23 Nov
No one-size-fits-all for new journalism model(s)
This is a post without all the answers about how to “save journalism.” There are no right ones. There are lots of relative truths.
Legacy media executives would tell you journalism-for-profit needs to be saved for people like them to continue to employ the teams of journalists who fill an important role in our society.
Independent and freelance journalists, many of them former newspaper standouts, would tell you there is a need to create a network of content producers which can distribute their work.
Entrepreneurial journalists, who run the gamut in age and experience, would tell you there is a need for scalable solutions (and revenue streams) for their new-idea products.
Citizen journalists, who seem to embrace or shun the title “blogger,” would tell you they want an outlet for the unique set of skills they possess and to be acknowledged for those qualities.
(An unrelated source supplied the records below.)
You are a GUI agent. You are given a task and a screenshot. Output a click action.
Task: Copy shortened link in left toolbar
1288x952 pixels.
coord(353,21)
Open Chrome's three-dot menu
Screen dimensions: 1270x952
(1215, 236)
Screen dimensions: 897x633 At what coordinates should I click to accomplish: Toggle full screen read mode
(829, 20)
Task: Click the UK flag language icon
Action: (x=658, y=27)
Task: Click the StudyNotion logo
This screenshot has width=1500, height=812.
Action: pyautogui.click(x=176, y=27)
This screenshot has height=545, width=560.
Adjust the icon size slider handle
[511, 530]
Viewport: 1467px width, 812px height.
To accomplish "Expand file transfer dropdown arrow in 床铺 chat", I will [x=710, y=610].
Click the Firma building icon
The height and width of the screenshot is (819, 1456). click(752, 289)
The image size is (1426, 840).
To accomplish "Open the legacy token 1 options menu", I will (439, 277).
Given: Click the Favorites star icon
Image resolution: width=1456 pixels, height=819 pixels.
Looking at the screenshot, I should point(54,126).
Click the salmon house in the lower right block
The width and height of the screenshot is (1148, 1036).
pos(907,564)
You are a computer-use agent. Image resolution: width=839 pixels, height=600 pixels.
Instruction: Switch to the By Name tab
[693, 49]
In my home media market of the Portland, Oregon DMA, cooperative groups of these stakeholders are discussing ways to save (or not) “journalism,” either as a business, a noble calling, a civic institution, or all of the foregoing. They are looking for the answer(s) for the problem: journalism-as-we-knew-it is dead due to societal changes which have fractured markets.
All true. All false. It’s not that simple; neither the problem nor the solution(s). There is no one-size-fits-all for a new journalism model. Each of the above groups of “journalists” are answering to the same calling, but are dependent on different outcomes for their situations. Publishers have payrolls to meet; journalists (independent or not) have mortgages to pay; entrepreneurs need to show a return on investment; citizen journalists have day jobs to hold down.
Where is all this headed for each of these diverse stakeholders? Who knows? But we do know it won’t be down one path. My friend, Nozzl Media CEO Steve Woodward, calls it “The Futures – Plural – of Journalism.” My colleague, Carol Doane, points out “Building a new model may require listening.” There have been dozens of insightful blog posts and tweets in the wake of a gathering called We Make the Media (twitter #wmtm).” It follows in the footsteps of Digital Journalism Camp Portland, and dozens of other gatherings around the nation. Other ideas are the droning buzz of recovering journalists throughout the Internet.
We are all talking about it, but it just needs to get done (step-by-step over a course which isn’t marked and may take some turns). Action is the aim of the Portland group and of some less visible (but just as important) industry revenue initiatives. All the while, technology empowers new waves of “publishers” who will also be part of the new and multifaceted state of journalism.